====== Information given ======

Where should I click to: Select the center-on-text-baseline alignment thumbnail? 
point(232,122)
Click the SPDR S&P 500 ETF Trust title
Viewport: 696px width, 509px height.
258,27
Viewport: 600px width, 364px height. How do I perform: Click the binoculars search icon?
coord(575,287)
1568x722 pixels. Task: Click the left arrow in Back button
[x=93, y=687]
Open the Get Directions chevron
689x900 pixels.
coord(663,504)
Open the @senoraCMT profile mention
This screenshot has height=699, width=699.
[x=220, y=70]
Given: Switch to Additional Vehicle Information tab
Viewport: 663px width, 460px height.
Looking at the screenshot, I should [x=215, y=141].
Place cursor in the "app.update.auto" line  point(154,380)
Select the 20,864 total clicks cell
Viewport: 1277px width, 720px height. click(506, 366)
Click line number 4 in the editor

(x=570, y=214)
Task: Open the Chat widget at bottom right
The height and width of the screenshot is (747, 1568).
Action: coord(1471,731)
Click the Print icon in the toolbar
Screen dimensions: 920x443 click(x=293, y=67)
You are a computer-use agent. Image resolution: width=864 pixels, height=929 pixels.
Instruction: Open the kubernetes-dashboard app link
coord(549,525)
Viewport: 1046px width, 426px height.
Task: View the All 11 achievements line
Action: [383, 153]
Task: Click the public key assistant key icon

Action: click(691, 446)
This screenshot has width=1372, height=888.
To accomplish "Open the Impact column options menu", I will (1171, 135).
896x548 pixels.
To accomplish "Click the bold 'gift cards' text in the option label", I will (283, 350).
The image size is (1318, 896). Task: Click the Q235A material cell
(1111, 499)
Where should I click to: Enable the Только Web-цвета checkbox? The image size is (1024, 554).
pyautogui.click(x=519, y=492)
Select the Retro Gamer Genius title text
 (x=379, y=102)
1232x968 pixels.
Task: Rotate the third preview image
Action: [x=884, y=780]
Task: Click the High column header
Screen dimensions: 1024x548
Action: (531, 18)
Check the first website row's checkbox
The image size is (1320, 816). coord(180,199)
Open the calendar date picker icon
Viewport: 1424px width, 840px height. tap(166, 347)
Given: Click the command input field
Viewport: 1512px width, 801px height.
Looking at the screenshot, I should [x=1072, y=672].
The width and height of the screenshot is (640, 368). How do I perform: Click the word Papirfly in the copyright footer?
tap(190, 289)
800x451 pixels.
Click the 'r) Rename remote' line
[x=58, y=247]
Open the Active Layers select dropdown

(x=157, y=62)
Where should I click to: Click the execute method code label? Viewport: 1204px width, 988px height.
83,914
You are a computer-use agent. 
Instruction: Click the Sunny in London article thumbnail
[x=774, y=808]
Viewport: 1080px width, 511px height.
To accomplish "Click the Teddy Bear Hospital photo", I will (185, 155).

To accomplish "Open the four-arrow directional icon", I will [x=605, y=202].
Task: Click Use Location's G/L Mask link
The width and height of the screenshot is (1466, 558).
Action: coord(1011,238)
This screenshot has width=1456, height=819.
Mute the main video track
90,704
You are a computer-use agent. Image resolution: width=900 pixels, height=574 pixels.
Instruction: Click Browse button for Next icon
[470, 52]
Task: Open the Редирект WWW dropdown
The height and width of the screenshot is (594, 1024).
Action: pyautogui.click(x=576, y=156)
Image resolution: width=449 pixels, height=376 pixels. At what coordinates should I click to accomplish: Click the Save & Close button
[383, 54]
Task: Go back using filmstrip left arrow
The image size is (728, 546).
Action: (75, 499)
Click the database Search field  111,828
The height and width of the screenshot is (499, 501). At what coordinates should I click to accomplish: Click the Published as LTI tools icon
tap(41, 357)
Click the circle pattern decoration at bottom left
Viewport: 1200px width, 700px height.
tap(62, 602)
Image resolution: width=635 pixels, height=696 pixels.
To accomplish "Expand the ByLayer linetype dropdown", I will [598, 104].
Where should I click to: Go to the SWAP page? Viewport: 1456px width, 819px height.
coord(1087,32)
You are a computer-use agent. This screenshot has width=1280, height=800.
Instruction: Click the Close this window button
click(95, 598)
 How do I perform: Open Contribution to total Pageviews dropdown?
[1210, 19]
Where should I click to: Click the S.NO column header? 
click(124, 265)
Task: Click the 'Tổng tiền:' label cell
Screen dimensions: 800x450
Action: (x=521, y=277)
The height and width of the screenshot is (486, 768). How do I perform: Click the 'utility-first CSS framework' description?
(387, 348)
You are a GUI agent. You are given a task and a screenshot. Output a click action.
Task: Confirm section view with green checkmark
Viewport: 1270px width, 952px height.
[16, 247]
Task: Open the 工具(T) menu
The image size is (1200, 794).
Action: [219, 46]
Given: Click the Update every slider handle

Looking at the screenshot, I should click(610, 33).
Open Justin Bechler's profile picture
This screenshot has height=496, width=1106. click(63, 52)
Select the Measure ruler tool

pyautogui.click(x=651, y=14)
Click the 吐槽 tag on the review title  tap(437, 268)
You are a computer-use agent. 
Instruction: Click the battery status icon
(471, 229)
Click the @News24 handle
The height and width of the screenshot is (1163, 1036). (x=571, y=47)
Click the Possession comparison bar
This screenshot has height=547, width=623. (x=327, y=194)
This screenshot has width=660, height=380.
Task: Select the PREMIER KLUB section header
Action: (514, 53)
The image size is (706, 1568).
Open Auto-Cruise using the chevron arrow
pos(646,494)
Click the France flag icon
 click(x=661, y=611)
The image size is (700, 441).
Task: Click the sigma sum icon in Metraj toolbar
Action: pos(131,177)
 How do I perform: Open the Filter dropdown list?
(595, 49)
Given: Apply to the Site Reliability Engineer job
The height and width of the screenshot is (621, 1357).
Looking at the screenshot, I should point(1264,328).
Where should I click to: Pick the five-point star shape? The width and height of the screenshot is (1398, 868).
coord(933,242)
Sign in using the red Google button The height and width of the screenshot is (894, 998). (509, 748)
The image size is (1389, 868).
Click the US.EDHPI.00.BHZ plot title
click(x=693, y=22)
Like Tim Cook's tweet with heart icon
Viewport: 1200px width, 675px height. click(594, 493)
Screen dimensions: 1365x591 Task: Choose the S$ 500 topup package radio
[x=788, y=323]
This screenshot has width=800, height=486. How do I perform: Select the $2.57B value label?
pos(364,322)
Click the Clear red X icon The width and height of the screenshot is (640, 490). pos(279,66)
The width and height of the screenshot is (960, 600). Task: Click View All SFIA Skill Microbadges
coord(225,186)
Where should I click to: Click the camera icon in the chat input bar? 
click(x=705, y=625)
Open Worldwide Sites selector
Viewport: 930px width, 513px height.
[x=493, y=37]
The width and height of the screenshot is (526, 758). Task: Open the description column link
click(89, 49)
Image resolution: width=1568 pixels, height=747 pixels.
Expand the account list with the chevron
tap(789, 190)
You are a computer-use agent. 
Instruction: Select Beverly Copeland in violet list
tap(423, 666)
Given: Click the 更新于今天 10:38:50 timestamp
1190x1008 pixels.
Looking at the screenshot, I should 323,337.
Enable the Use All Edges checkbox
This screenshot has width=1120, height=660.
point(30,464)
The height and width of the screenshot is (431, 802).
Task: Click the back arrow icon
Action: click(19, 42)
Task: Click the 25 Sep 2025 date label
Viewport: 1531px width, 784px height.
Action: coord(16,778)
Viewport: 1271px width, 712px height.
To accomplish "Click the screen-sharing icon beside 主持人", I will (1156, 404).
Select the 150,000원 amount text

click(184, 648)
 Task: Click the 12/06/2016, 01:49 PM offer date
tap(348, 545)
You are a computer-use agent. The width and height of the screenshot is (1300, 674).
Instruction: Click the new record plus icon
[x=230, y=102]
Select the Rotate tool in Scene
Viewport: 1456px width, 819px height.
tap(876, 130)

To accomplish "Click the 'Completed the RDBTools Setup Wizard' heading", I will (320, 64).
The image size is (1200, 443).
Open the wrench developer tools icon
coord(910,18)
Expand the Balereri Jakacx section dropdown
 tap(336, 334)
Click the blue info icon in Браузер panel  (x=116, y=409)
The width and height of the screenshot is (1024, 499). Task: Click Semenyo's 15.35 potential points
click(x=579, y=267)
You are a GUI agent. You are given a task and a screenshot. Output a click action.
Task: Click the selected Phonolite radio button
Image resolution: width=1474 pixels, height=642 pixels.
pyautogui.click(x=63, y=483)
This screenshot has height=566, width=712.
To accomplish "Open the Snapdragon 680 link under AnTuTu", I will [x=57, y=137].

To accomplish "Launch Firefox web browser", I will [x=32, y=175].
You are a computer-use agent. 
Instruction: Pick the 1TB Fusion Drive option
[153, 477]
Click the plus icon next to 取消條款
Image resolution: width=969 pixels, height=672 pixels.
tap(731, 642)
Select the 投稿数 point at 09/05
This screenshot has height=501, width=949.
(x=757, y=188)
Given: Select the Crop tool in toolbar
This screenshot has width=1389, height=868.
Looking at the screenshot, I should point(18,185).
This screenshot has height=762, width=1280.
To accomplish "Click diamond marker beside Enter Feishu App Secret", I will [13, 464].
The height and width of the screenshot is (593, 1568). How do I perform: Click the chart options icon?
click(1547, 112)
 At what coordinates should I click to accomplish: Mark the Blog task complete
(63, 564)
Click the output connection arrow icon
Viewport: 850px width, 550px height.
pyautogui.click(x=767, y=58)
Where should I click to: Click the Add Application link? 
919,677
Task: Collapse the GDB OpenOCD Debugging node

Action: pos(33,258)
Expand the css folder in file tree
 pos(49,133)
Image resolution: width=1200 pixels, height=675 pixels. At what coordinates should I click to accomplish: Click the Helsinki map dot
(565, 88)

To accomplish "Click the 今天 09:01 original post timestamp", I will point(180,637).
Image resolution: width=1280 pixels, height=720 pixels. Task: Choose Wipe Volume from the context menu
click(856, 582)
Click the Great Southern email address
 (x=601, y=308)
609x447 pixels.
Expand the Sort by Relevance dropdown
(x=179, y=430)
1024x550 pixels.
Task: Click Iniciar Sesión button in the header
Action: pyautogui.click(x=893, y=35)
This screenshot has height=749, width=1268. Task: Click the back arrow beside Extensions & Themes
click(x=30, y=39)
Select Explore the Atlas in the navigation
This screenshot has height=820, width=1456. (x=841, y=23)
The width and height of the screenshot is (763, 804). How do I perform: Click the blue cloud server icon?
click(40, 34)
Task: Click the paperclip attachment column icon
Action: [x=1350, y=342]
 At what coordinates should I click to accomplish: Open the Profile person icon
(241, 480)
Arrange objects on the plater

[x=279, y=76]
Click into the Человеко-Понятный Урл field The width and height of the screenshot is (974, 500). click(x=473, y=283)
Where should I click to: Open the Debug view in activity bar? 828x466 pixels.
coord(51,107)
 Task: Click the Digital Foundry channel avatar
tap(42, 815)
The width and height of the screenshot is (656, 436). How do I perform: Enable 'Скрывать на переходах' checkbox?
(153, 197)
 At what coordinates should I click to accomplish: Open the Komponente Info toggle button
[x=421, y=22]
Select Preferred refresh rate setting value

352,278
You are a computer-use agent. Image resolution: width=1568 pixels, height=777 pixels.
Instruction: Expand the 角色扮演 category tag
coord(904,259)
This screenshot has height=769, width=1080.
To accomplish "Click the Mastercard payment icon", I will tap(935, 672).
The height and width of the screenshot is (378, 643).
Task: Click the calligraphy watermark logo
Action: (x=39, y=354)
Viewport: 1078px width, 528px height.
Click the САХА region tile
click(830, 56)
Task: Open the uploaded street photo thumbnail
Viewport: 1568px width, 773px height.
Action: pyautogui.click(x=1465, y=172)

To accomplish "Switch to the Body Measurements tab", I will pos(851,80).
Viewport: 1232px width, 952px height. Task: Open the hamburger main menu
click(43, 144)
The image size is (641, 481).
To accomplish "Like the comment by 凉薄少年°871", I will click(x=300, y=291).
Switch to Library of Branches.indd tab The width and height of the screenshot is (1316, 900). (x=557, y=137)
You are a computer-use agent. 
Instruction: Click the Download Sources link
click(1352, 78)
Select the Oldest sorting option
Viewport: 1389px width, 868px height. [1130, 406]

======

_The exercise_. Extract each line of the material above that contains the string "Switch", treating uppercase and lowercase as distinct.

_Task solution_.
Given: Switch to Additional Vehicle Information tab
To accomplish "Switch to the Body Measurements tab", I will pos(851,80).
Switch to Library of Branches.indd tab The width and height of the screenshot is (1316, 900). (x=557, y=137)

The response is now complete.